Databricks Integration

Transcend maintains an integration for Databricks and Databricks Lakehouse databases that supports Structured Discovery and DSR Automation functionality, allowing you to:

  • Scan your database to identify datapoints that contain personal information
  • Programmatically classify the data category and storage purpose of datapoints
  • Define and execute DSRs directly against your database

The first step to connecting Databricks to Transcend is to add the Databricks integration through the Connect Integrations page.

Create a service principle via these instructions and generate a Client ID and Secret. Be sure to add Account Admin role to the Service Principle.

Enter the Account ID, Account URL, Client Id and Client Secret string into the Integration Connection Form in Transcend and select Connect.

The first step to connecting Databricks Lakehouse to Transcend is to add the Databricks integration through the Connect Integrations page.

Create a service principle via these instructions and generate a Client ID and Secret. Be sure to add USE_CATALOG, USE SCHEMA, SELECT, and MODIFY privileges to the Service Principle for each catalog that you want Transcend to have access to.
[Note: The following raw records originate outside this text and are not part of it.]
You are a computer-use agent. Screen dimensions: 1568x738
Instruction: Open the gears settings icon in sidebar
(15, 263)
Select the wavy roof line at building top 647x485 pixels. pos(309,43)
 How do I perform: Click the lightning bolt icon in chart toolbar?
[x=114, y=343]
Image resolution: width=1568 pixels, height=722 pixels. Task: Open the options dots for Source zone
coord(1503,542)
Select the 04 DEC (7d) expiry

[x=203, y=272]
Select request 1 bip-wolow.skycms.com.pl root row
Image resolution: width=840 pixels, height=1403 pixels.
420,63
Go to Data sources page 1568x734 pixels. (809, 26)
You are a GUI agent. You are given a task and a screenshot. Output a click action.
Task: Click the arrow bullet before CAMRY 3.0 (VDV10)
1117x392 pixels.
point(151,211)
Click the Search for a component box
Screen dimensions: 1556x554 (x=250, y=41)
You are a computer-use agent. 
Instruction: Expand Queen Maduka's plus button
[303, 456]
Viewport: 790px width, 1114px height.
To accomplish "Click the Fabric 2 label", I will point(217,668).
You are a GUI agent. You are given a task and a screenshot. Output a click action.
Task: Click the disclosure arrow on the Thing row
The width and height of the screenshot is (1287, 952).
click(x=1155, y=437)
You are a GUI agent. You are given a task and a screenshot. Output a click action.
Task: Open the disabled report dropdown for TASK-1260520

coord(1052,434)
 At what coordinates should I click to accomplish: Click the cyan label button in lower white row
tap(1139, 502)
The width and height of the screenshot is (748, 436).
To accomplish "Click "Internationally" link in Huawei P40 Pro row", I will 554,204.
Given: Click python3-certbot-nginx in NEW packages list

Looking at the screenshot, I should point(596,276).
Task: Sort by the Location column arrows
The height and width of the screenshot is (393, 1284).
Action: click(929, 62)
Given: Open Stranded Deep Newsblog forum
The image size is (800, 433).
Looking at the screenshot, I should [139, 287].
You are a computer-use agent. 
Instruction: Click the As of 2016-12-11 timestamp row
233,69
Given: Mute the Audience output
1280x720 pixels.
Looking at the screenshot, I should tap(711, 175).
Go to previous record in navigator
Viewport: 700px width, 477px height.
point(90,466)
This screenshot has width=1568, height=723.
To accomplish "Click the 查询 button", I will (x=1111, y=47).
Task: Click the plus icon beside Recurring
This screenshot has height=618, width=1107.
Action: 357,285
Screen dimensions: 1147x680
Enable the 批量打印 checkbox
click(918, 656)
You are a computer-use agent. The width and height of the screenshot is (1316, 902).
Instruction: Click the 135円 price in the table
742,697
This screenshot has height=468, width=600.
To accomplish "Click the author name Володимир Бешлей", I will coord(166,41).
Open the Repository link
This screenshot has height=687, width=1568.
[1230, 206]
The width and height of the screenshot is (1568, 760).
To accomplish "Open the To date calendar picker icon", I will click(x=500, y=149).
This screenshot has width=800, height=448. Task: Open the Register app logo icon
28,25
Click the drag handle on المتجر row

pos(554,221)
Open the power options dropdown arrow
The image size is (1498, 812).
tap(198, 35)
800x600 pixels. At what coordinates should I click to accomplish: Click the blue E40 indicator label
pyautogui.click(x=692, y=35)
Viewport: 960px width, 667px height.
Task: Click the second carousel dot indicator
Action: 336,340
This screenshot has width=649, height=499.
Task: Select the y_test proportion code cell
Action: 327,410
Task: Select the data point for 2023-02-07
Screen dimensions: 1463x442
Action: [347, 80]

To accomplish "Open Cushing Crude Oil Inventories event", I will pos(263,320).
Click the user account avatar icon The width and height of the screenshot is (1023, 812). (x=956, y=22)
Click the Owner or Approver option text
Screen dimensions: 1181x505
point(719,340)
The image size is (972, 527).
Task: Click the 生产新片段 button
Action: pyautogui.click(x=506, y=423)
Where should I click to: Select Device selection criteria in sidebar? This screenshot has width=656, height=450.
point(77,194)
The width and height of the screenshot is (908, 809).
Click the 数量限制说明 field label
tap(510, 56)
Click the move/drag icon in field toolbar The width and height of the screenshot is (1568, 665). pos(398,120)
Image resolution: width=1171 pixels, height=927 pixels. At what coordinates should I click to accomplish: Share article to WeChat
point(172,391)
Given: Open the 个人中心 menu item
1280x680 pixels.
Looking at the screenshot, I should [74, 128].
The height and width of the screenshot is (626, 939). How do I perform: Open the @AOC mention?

Enter the SQL Warehouse ID, Warehouse URL, Client Id and Client Secret string into the Integration Connection Form in Transcend and select Connect.

The Datapoint Schema Discovery plugin in the Databricks Lakehouse integration allows you to programmatically scan your database to identify the pieces of data in your DB and pull them into Transcend as objects and properties. Once the data is in Transcend, they can be classified, labeled, and configured for DSRs.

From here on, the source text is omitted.